The drill string system typically includes a plurality of drill pipe segments that fluidly connect the drilling rig to the BHA on the distal end of the drill string system disposed downhole. The BHA may include an axial oscillation tool, sometimes referred to as an agitator, a mud motor, and the drill bit on the distal end. However, in many applications, the axial oscillation tool is placed significantly further back from the drill bit to increase its effectiveness and in some applications more than one axial oscillation tool may be disposed along a length of the drill string system. As such, the one or more axial oscillation tools are used to reduce friction and force axial movement. During directional or slide drilling operations, rotation of the drill string stops and the mud motor is used to rotate the drill bit. The axial oscillation tool and the mud motor may be hydraulically powered by drilling fluids fluidly communicated down the interior passageway of the drill string system.
During drilling operations without rotation of the drill string, such as, for example, during directional or slide drilling in horizontal or near horizontal segments, the non-rotating drill string effectively slides as the wellbore is being drilled. When a portion of the drill string moves relative to the walls of the wellbore, there are dynamic frictional forces acting upon that interval of the drill string. However, if the portion of the drill string does not move relative to the walls of the wellbore, there are static frictional forces acting upon the interval. As such, when the drill string is rotating, there are typically only dynamic frictional forces acting on the system, however, when the drill string is sliding without rotation, the interval is dominated by static frictional forces. Because the coefficient of static frictional forces is higher than that of their dynamic counterpart, more weight is required to move or unstick the interval. Moreover, without smooth weight transfer to the drill bit, the elasticity of the drill string allows for a buildup of downward acting forces at a particular point or interval of the drill string rather than the drill bit where it is preferably placed. When the downward forces overcome the static frictional forces, there is a transfer of downward force transmitted further down the drill string system towards the drill bit. This causes spiking of applied force to the drill bit, which impairs the ability of the driller to control the drilling direction.
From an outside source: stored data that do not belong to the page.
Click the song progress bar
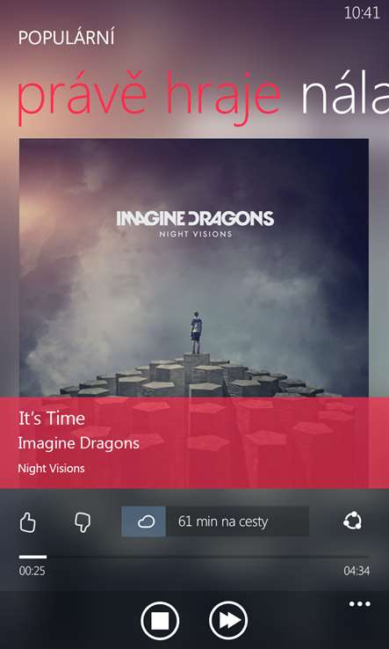The width and height of the screenshot is (389, 649). click(194, 558)
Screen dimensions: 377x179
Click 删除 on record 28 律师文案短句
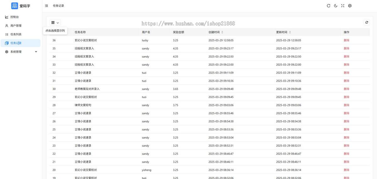346,105
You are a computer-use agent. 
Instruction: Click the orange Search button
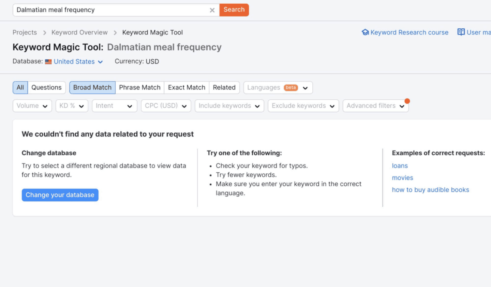(x=234, y=10)
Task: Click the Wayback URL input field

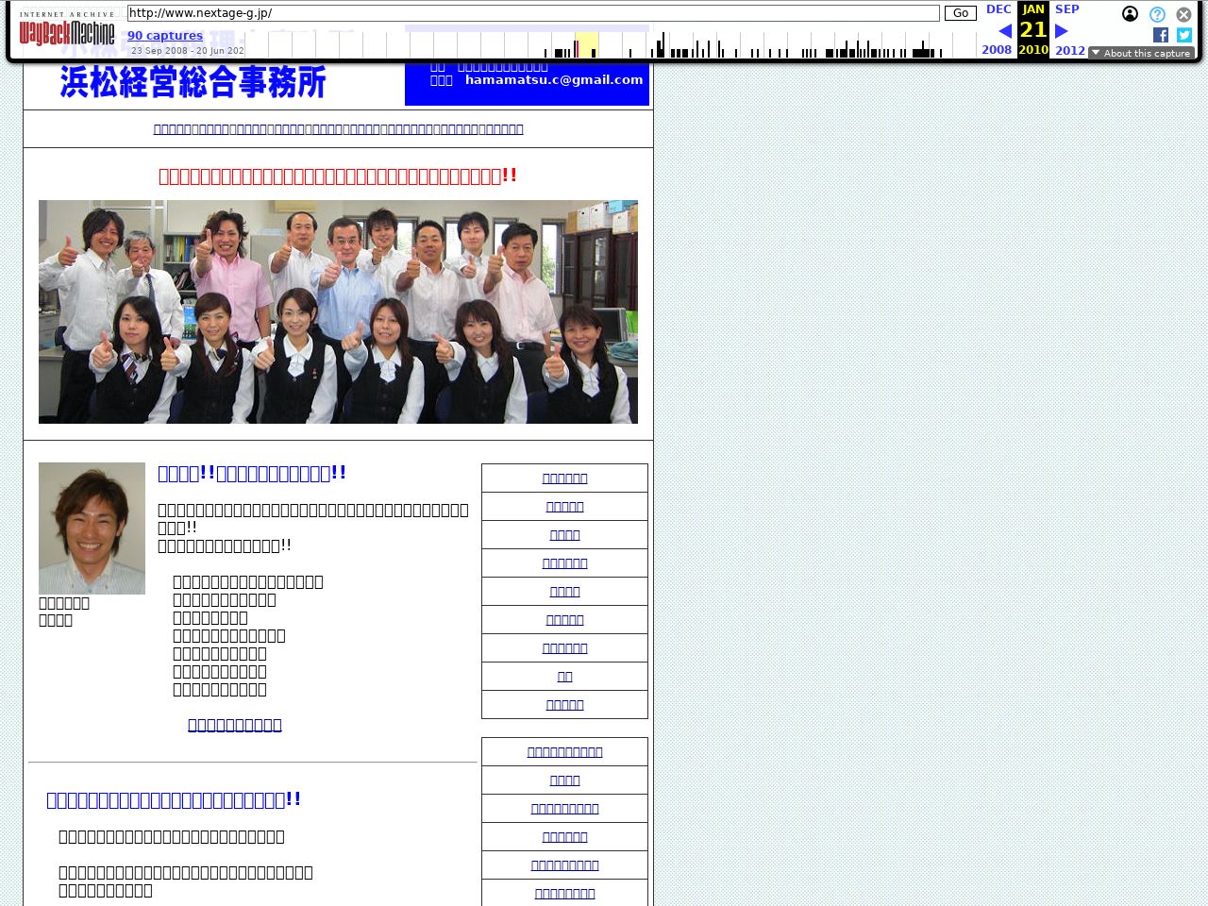Action: (x=533, y=13)
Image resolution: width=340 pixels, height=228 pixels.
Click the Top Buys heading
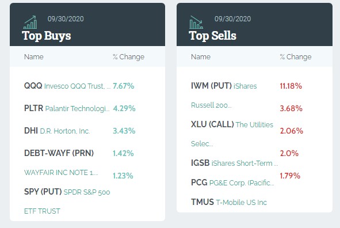pyautogui.click(x=47, y=36)
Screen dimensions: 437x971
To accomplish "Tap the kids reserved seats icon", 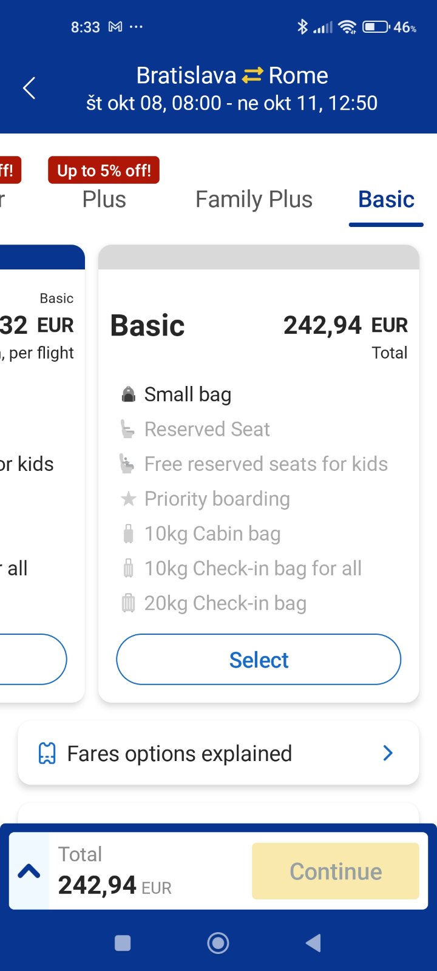I will coord(127,464).
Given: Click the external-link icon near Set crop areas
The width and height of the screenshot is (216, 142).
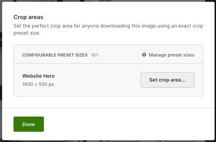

In directional drilling applications, a bent sub of the mud motor is typically coupled to the drill string system to enable drilling the desired direction. However, when weight is applied to the drill bit/rock interface, the tilt or toolface direction of the drill bit determines the direction drilled. The spike of applied force due to unsticking of the previously stuck interval can also result in an increase in the applied torque on the drill bit/rock interface which can cause reactive twisting of the drill string system including the bent sub. The spikes can also stall and potentially damage the mud motor. Further, the large angular oscillations can create damaging vibrations to equipment of the BHA. In certain applications, to prevent the spike of applied force resulting from unsticking the interval, the axial loading of the drill string system is varied using the axial oscillation tool in a cyclical manner. The axial loading causes periodic longitudinal movement or axial vibration of at least part of the drill string system thereby maintaining the drill string in a dynamic frictional mode.
According to one aspect of one or more embodiments of the present invention, a method of downhole pulse generation includes commanding the axial oscillation tool to generate an axial pressure pulse or series of axial pressure pulses corresponding to a swept sinusoid having an initial amplitude, initial frequency, and frequency step size, measuring an output response corresponding to oscillation of the drill string system, determining a measured amplitude of the output response at each frequency step, calculating a ratio of measured amplitude to an initial amplitude at each frequency step constituting an unparameterized data set, parameterizing the data set to generate a transmissibility curve function, determining a dominant frequency from the transmissibility curve function, and commanding the axial oscillation tool to change the predetermined frequency to the dominant frequency.
According to one aspect of one or more embodiments of the present invention, a method of downhole pulse generation includes commanding an axial oscillation tool to generate an initial axial pressure pulse or series of axial pressure pulses having a predetermined amplitude and frequency down a drill string system, receiving raw sensor data from a sensor disposed on or near the axial oscillation tool, the raw sensor data comprising time-domain sensor output data, performing a Fast Fourier Transform of the raw sensor data to obtain frequency-domain sensor output data, determining a dominant frequency from the frequency-domain sensor output data, and commanding the axial oscillation tool to change the predetermined frequency to the dominant frequency.
According to one aspect of one or more embodiments of the present invention, a method of downhole pulse generation includes commanding an axial oscillation tool to generate an axial pressure pulse or a series of axial pressure pulses having an initial amplitude and frequency down a drill string system, measuring an output response corresponding to oscillation of the drill string system, determining a dominant frequency of the output response, commanding the axial oscillation tool to change the initial frequency to the dominant frequency, determining a downhole velocity for the initial amplitude, determining an optimal amplitude that maximizes downhole velocity, and commanding the axial oscillation tool to change the initial amplitude to the optimal amplitude.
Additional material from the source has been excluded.